Our town has a single shopping street: butcher (my mate, Steve McQueen/soul enthusiast), florist who sells fresh veg, greengrocer, up-market drink shop with umpteen varieties of malt whisky, three bakers (of the banal English type) - all within a couple of hundred yards of one another. I go to the Co-Op for pizza, toastie bread and orange juice. There is also Holland and Barrett for vitamins and cranberry juice. And two dodgy pubs.
Aussie girls are fatties now too, even fatter than Americans according to the media. Too many people sit on their bums instead of exercising, and too many people are over eating and over eating foods which aren't good for them. l never used to see many fatties decades ago, and very few young people were fat Now many young people are fatties.
So you guys have plenty of cooking programs too. Such wankery. l have no time for foodies, cooking shows or restaurants....they all suck! lf l had my way there would be no such thing.
Foodies should be shot and cookery programmes banned from the airwaves. Nice, unpretentious Italian resturants are spiffing.

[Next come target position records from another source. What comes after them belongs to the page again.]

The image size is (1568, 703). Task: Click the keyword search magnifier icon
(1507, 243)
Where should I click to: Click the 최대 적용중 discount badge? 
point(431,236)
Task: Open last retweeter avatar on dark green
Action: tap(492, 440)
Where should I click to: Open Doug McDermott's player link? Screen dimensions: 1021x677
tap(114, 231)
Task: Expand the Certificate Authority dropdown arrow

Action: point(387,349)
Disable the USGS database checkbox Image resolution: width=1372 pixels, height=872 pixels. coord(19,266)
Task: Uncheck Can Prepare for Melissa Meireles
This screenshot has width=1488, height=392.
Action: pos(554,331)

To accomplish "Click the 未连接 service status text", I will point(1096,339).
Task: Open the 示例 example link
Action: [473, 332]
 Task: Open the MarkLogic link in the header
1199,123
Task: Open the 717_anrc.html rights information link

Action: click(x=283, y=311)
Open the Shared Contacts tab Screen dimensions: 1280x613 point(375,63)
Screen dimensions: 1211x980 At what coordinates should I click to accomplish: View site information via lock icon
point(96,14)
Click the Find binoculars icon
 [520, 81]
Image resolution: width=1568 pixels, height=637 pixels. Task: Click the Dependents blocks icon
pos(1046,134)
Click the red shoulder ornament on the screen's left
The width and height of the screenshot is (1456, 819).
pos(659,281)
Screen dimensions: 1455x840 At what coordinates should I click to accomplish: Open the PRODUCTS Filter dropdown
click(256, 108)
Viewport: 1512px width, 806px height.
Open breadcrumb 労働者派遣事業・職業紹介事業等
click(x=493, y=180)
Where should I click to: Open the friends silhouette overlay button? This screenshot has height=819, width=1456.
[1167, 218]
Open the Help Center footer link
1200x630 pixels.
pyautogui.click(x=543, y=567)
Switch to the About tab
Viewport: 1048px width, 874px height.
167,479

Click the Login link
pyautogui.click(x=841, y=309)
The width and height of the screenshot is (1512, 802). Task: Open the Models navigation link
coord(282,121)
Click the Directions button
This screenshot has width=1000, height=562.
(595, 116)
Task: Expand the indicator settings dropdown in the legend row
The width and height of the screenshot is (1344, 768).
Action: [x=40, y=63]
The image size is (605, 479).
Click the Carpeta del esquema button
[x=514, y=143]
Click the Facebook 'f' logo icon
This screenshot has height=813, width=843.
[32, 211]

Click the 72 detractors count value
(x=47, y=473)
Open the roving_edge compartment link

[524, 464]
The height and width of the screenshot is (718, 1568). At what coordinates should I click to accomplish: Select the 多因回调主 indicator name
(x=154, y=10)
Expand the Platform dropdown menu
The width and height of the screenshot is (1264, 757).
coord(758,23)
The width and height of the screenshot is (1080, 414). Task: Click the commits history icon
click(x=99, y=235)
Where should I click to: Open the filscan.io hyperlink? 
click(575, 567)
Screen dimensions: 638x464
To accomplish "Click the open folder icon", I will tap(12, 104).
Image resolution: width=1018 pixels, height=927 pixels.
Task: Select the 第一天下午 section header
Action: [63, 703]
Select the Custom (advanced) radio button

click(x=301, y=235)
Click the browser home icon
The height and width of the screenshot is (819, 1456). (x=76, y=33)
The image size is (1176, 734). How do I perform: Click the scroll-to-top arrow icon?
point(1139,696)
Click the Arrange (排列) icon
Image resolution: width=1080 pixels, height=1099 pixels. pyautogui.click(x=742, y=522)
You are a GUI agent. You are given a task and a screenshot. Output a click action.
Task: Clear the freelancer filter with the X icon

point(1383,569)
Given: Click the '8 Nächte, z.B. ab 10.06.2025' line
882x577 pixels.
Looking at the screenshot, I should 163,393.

lf l go to a restaurant l take my own food. l don't trust any strangers to prepare my food because there are many cases of food poisoning, even good places have outbreaks occasionally. No-one cares if l bring my own. l bring a big salad and get the restaurant to serve it. l think restauants that cook and season food completely suck...why the heck would restaurants do such dumb shit?? l strongly oppose such nonsense and have for years.
Last edited by The_Shooman (2011-11-27 02:51:51)
British womern are wonderfull ! so buxom,curvy,fleshy,with magnificent big breast and superb prosperous booty!
Ah,stupende!!
A) My cousin is on a cooking show, and she's very cool
B) I have noticed that many of the women who are obsessed with food rarely seem to eat any.
C) The fattest women in the world may be seen at the Kmart in Torrington, Conn. And the bigger the caboose, the louder the color of the stretch pants.
D) To be fair, American men are pretty enormous too. And the response is not to change the diet and get some exercise, but to grow one of those little toilet seat beards, wear cargo pants and floppy football jerseys, and buy yellow Corvettes.
Last edited by Liam Mac (2011-11-28 04:36:09)
The foil-lined hat beckons!
What an ugly topic. Look in the mirror those who cast aspersions. Obesity is an expression of ignorance is an expression of poverty, in its many diverse forms.
GG
It used to be an expression of affluence. The working class diet was so mundane many never developed much bone or muscle, let alone fat. Reading the surveys of Booth or Rowntree on London and York circa 1900 is quite an experience.
It is an ugly topic, true, but my female neighbour and her husband have a joint yearly income of about fifty thousand pounds.
Men badmouthing women - just horrible. Never any justification for this.
GG
Your female neighbours must be models of virtue and restraint. No harsh words about, say, Baroness Thatcher?
John, my wife is a big girl. Big-hearted, too. A good wife and mother.
More like the No.6 behind the bike-sheds team.
SMF- You're probably right. I think he is putting us on to an extent but he's got some pretty far out ideas that he's obviously thought long and hard about which makes me think he's fairly serious too. I just don't want to encourage this nonsense.
Harpo- I think they are trying to convince people they have a jawline. It's the same with guys with a weak or very prominent chin.
Liam, are you talking about me or 'Right On John'?
I dislike men far more than I dislike women, whatever their proportions. John is just doing a trendy Stoke Newington act. I bet he has several different varieties of lentils within easy reach.
Not you Andy. I have all thetime in the world for your posts, even the far out ones.
I love lentils. I prefer them to people.
I hate lentils. But I prefer them to mung beans.
Gibson Gardens is sui generis on 'Talk Ivy'.